PROVIDENCE, R.I. (WPRI) — Rhode Island K-12 public school districts are planning to spend just 1.6% of $330 million in American Rescue Plan Act funding on students in special education despite the fact that roughly 90% of those students in 3rd grade failed state standardized tests, according to a R.I. Kids Count analysis of district spending plans submitted to the R.I. Department of Education.
More than 21,000 — or about 16% — of all R.I. K-12 students have an Individualized Education Program (IEP).
Target 12 reviewed district applications for the ARPA funds and found they had to explain in three different sections how they would “prioritize” “differently abled students” with the federal dollars, which includes students with IEPs. RICAS scores in 2021 show for 3rd graders with an IEP, only 12% in ELA and 9% in math met or exceeded expectations.
Despite these factors, the plans show programs specifically for students in special education are getting just $5.4 million, or 1.6% of the total.
“The RICAS are devastating for our students with IEPs,” said Paige Clausius-Parks, senior policy analyst at R.I. Kids Count. “Absolutely devastating.”

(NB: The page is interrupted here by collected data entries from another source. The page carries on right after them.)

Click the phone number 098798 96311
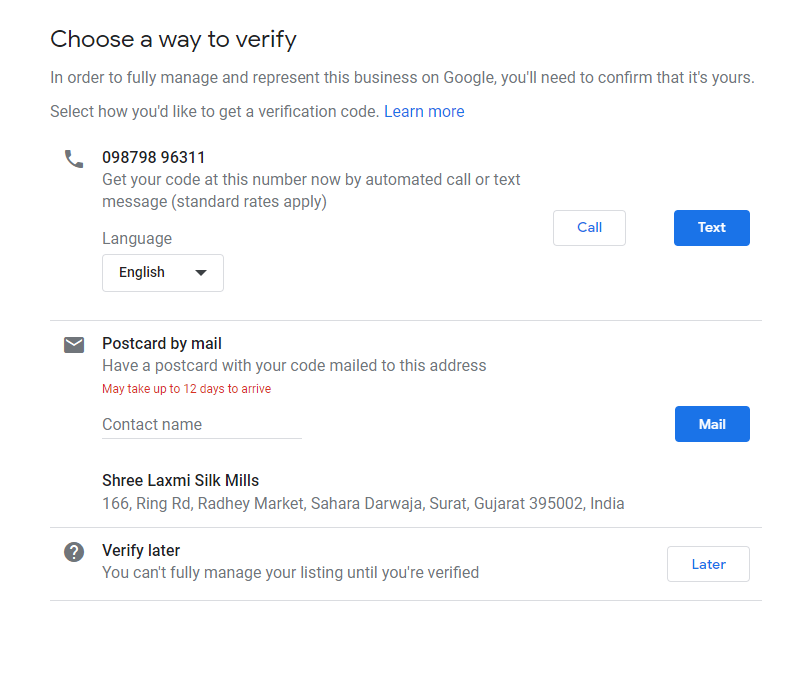808x674 pixels. click(154, 157)
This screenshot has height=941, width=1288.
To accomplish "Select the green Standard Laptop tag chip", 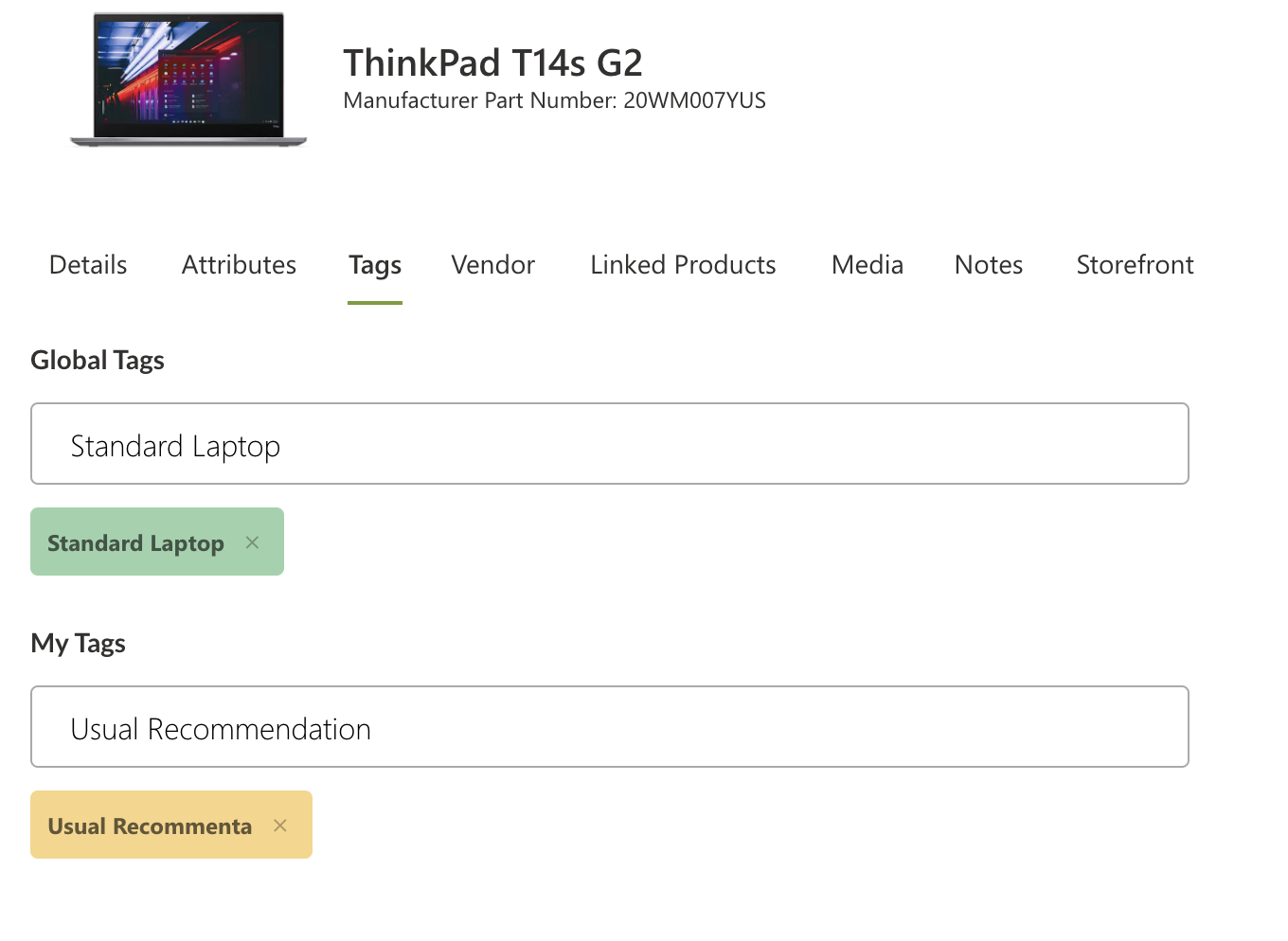I will (135, 543).
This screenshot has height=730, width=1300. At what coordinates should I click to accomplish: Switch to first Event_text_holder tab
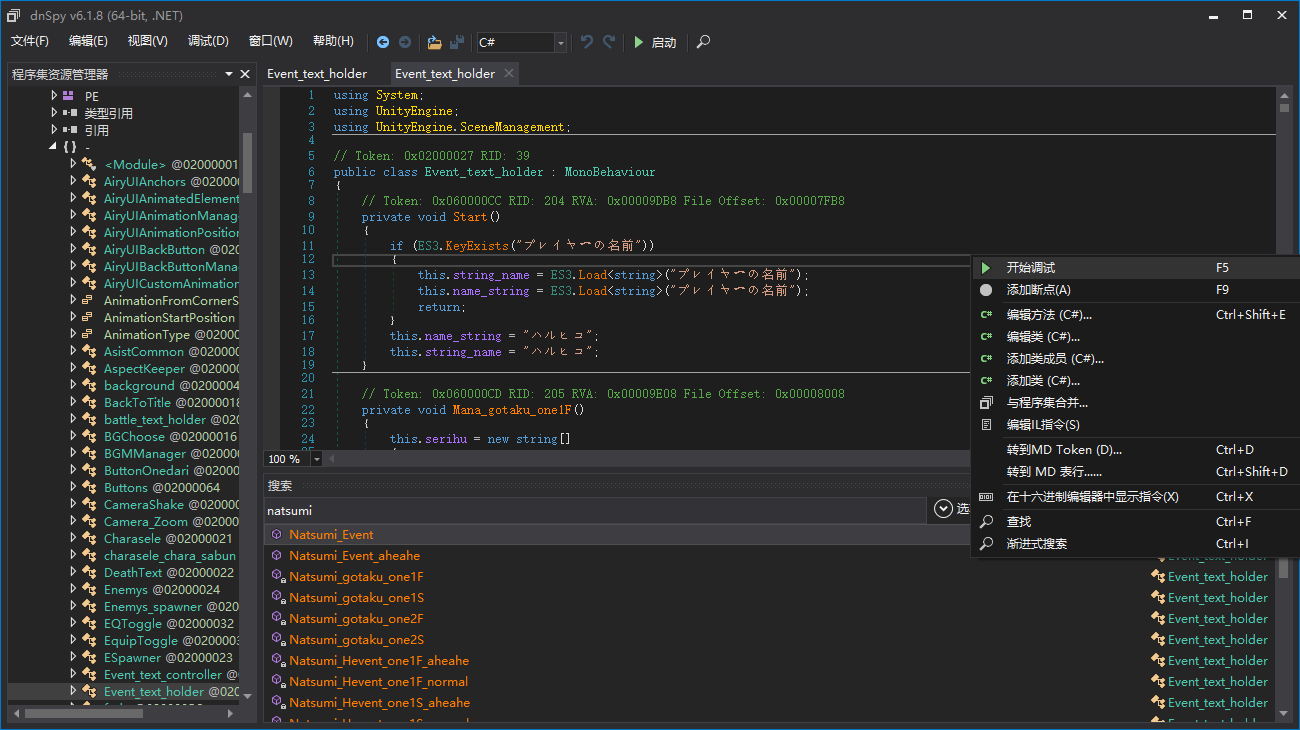click(317, 73)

“We should all be appalled by those numbers and also motivated to do something differently, and to do so relentlessly,” she added.

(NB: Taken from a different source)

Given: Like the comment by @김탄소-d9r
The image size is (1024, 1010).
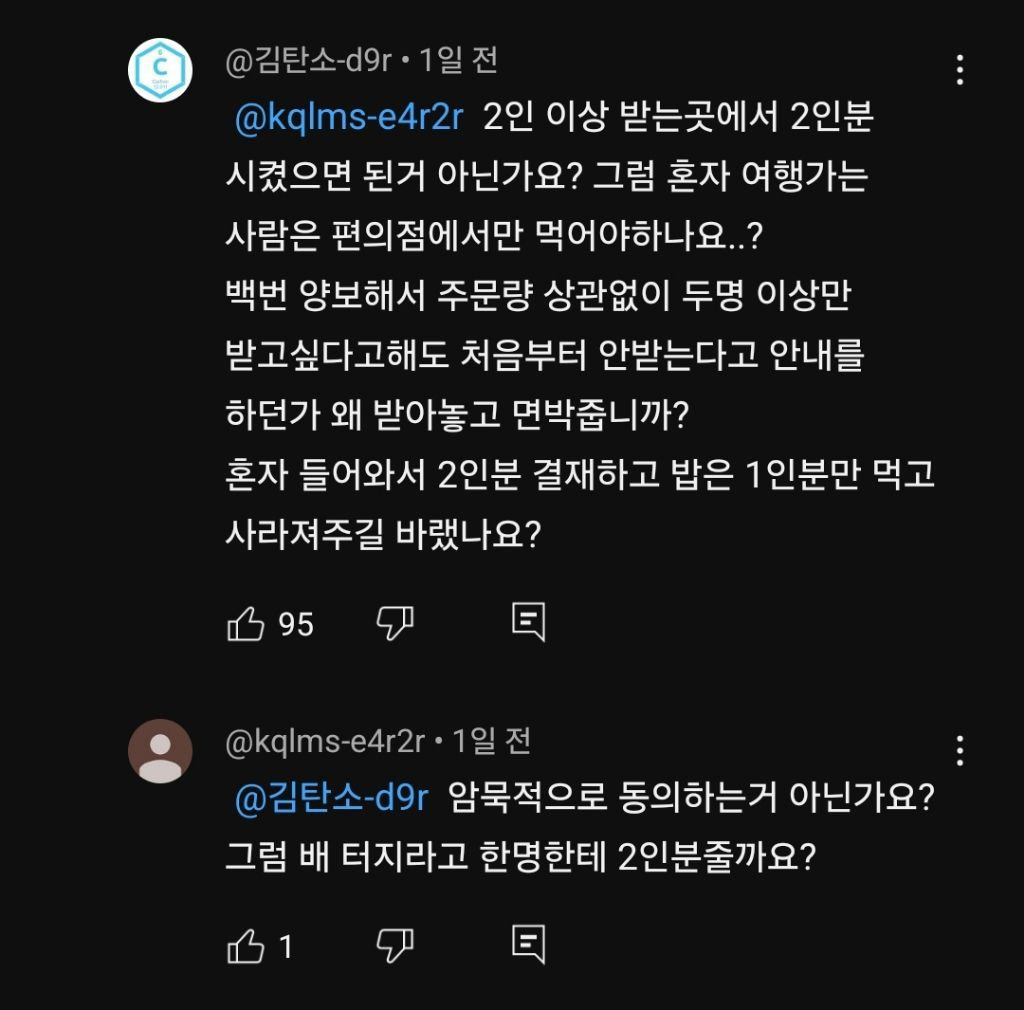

Michael Green, whose son Silas attends Norwood Elementary School in Warwick, told Target 12 Silas started school a few years ago already behind because he needed multiple surgeries for a congenital heart defect. He said Silas has an IEP because he has ADHD and other health concerns.
“So it’s really important for him to be in school and getting his educational services on a regular basis,” Green said. “Once you start dealing with the administration, it just gets really difficult.”

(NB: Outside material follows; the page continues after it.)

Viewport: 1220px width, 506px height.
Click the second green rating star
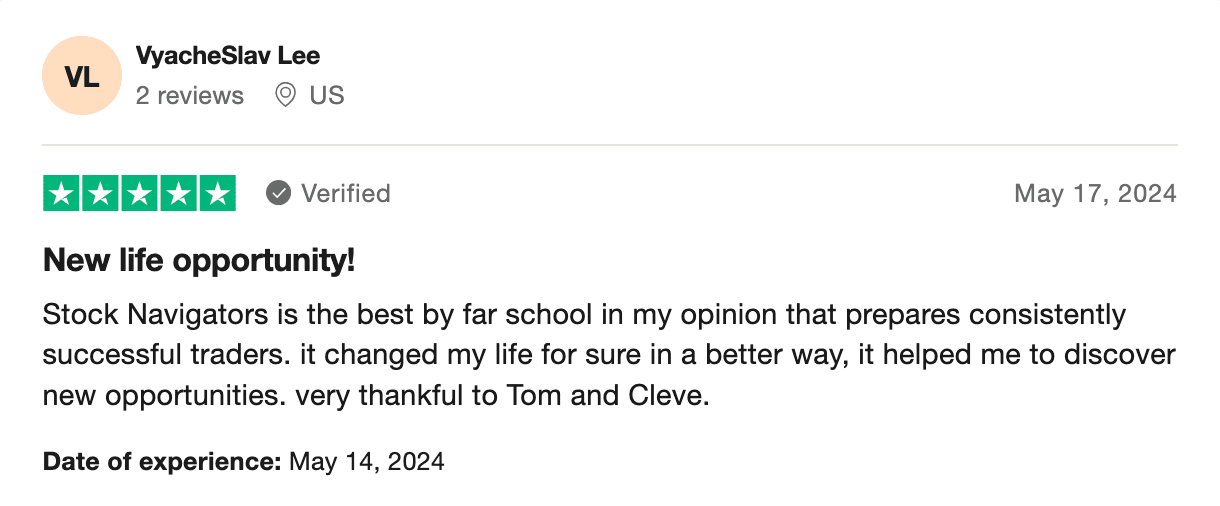tap(101, 193)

Green said constant fights with the school administration for not following Silas’ IEP have led to Silas falling even further behind in school.
“It’s not fair for anyone to put anything extra in his way,” Green said.
Warwick Schools’ ARPA spending plan submitted to RIDE in March said the district’s math RICAS numbers are even worse than the statewide numbers, writing “2 percent of students with IEPs more or exceeded expectations.”
Warwick Superintendent Lynn Dambruch said in a statement to Target 12 that the district is focused on all students improving their RICAS scores and said low scores for students with IEPs are a statewide issue. She said ARPA dollars allowed the district to hire additional social workers and building aides, who will work in part with students in special education.
Rachel Marsh, whose son and daughter have IEPs and attend South Kingstown Schools, said getting her middle schoolers the services they need hasn’t been easy. She gave the example of her son, who she said had an IEP throughout elementary school before the school took it away at the beginning of the pandemic.
“They have to fail to get the services, so he wasn’t doing bad enough at the time they did the testing,” Marsh said. “And then once they took away those supports, he’s just struggling big time.”
“We’re going to make sure that you’re just passing and then we’re going to take it away, and good luck,” she added.
The statewide special education system sets up students and families to fail, she said, and as a result, she turned to The ARC Rhode Island for help, a nonprofit that advocates for the rights of people with intellectual and developmental disabilities.
The ARC state director Joanna Scocchi agreed with Marsh.
“We have to do something,” she said. “Our children are failing. Our children can’t read.”
South Kingstown Superintendent Mark Prince did not respond to multiple requests for comment.